You have to constantly reduce the size of your habits. Put all of your effort and
energy into building a ritual and make it as easy as possible to get
started. Don't worry about the results until you've mastered the art of showing
up.
Strategy 3: Utilize implementation intentions.
An implementation intention is when you state your intention to implement a
particular behavior at a specific time in the future. For example, "I will
exercise for at least 30 minutes on [DATE] in [PLACE] at [TIME]."
There are hundreds of successful studies showing how implementation
intentions positively impact everything from exercise habits to flu shots. In
the flu shot study, researchers looked at a group of 3,272 employees at a
Midwestern company and found that employees who wrote down the specific date and
time they planned to get their flu shot were significantly more likely to follow
through weeks later. [3]
It seems simple to say that scheduling things ahead of time can make a difference, but as I have covered previously, implementation intentions
can make you 2x to 3x more likely to perform an action in the
future.
Our brains prefer instant rewards to long-term payoffs. It's simply a
consequence of how our minds work. Given this tendency, we often have to resort
to crazy strategies to get things done--like Victor Hugo locking up all of his
clothes so he could write a book. But I believe it is worth it to spend time
building these commitment devices if your goals are important to you.
Aristotle coined the term enkrateia as the antonym of akrasia.

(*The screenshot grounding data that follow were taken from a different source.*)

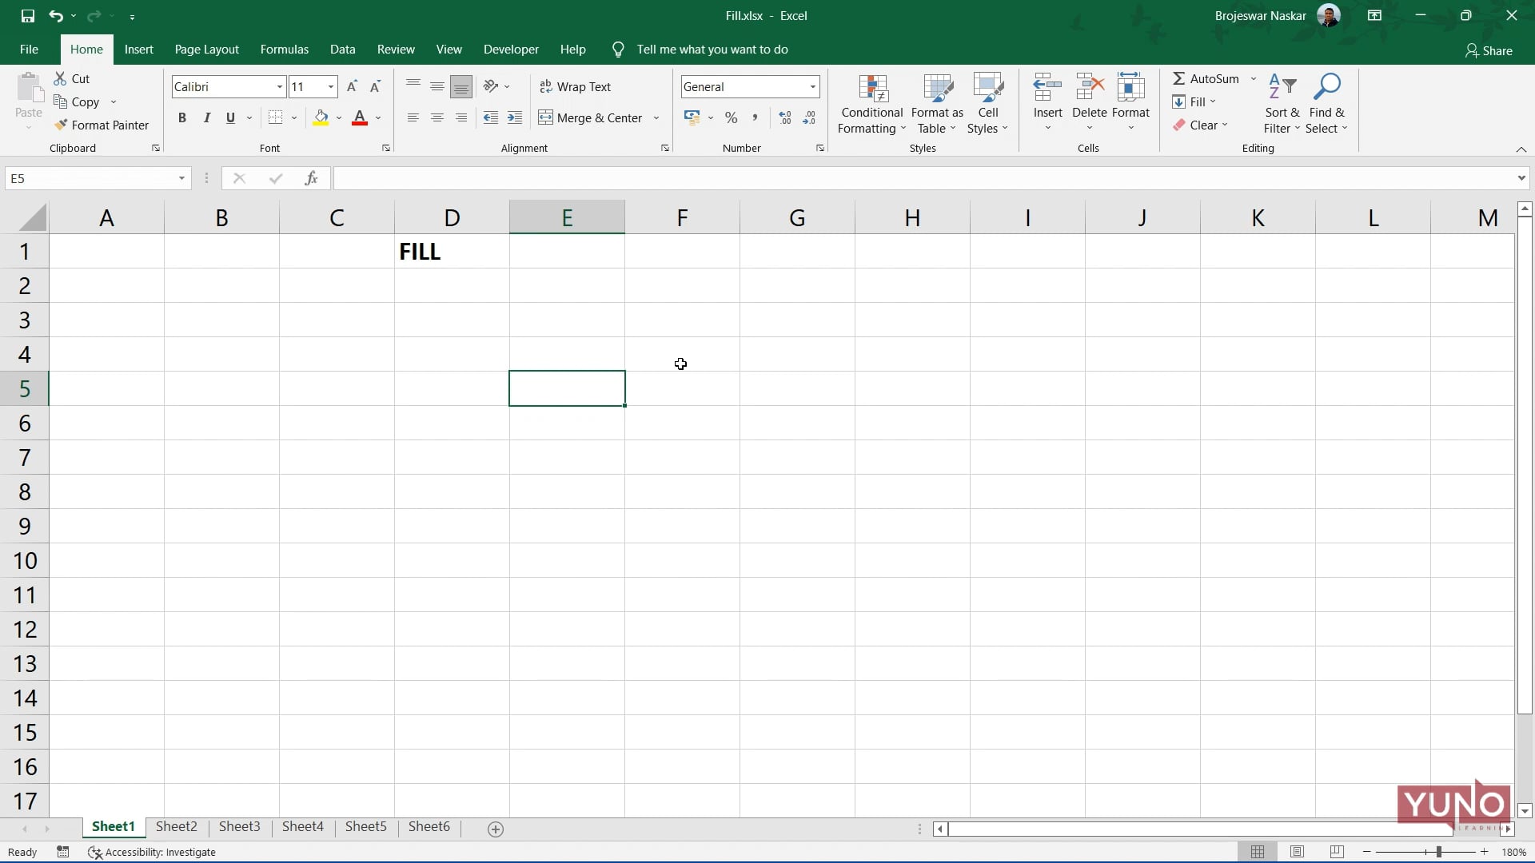
Task: Click the Sheet3 worksheet tab
Action: (x=241, y=826)
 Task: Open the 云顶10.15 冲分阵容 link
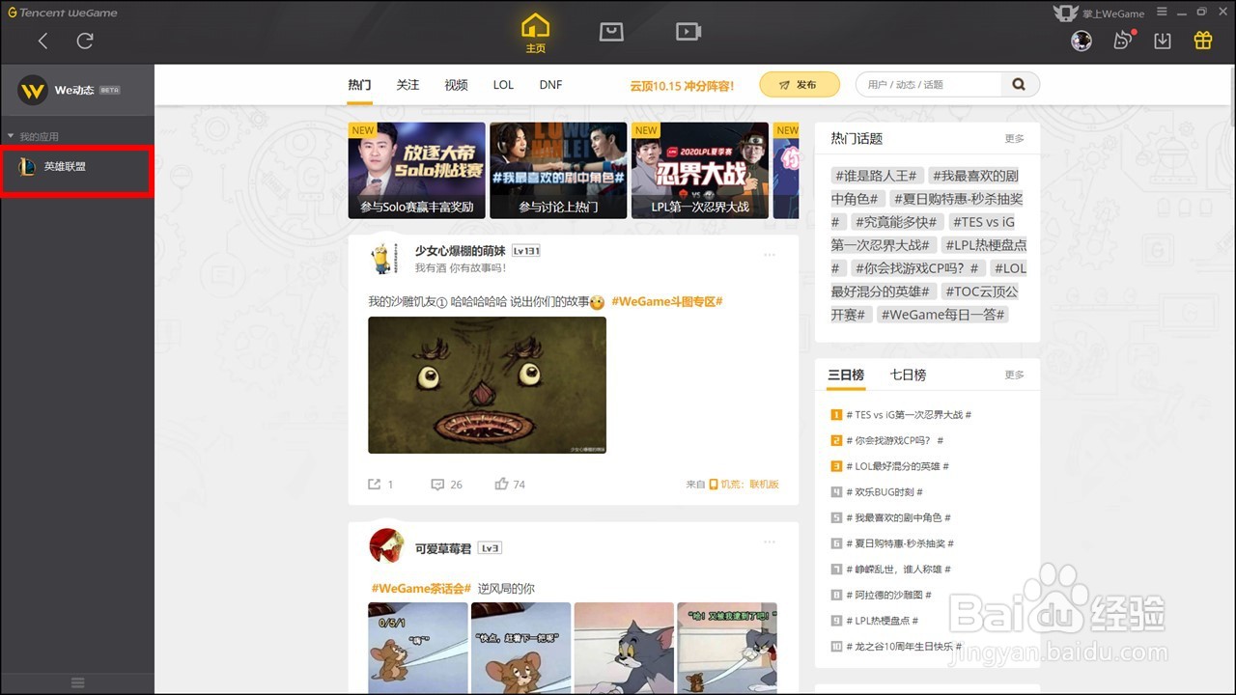tap(681, 86)
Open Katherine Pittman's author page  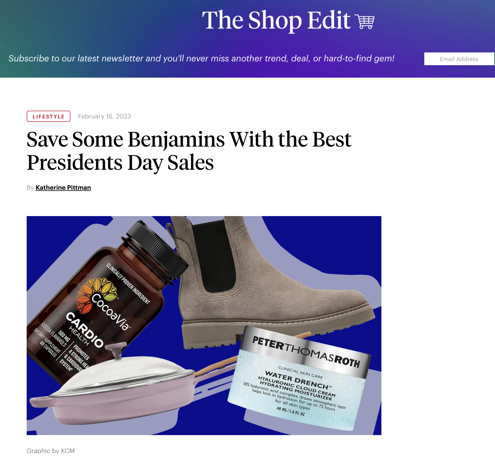[63, 187]
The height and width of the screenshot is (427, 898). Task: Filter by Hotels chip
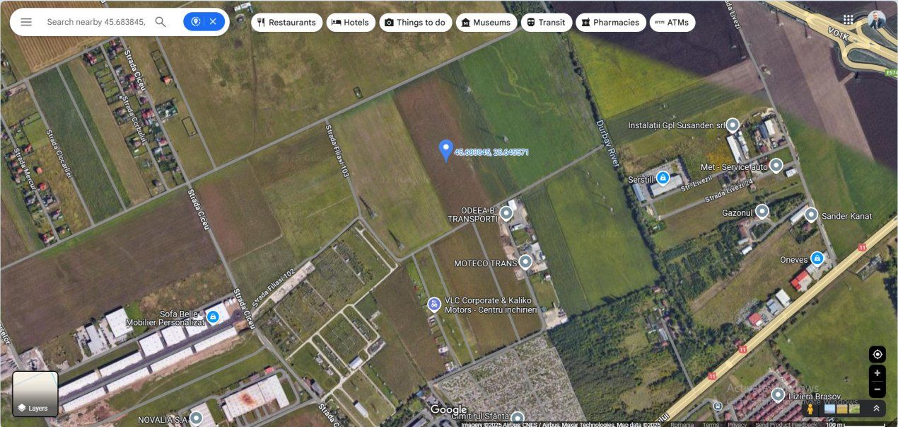pos(351,23)
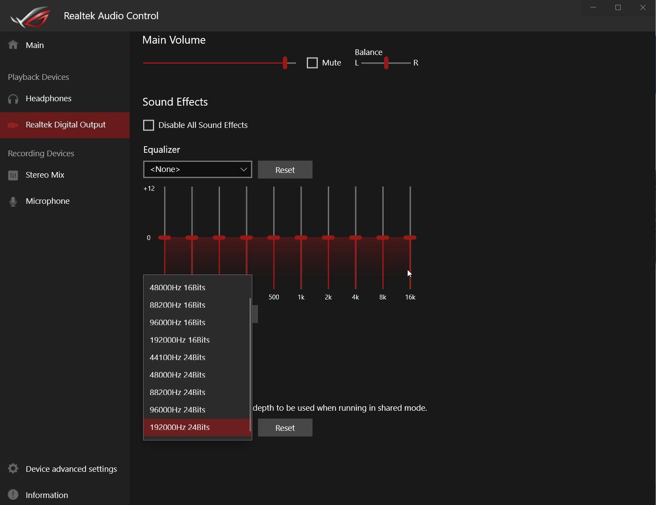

While
akrasia refers to our tendency to fall victim to procrastination,
enkrateia means to be "in power over oneself." Designing your future
actions, reducing the friction of starting good behaviors, and using
implementation intentions are simple steps that you can take to make it easier
to live a life of enkrateia rather than one of akrasia.
[4]
James Clear writes at JamesClear.com, where he shares science-based ideas for
living a better life and building habits that stick. To get strategies for
boosting your mental and physical performance by 10x, join his free newsletter.
This article was originally published on JamesClear.com.
- The story about Victor Hugo locking away his clothes has become embellished over the years. Most versions claim that he had a servant routinely lock away his clothes while he wrote naked each day. As best I can tell, this embellishment is a myth. The true version that I describe in this article originally comes from a book by Hugo's wife: "Victor Hugo Recounted by a Witness of His Life" by Adele Foucher.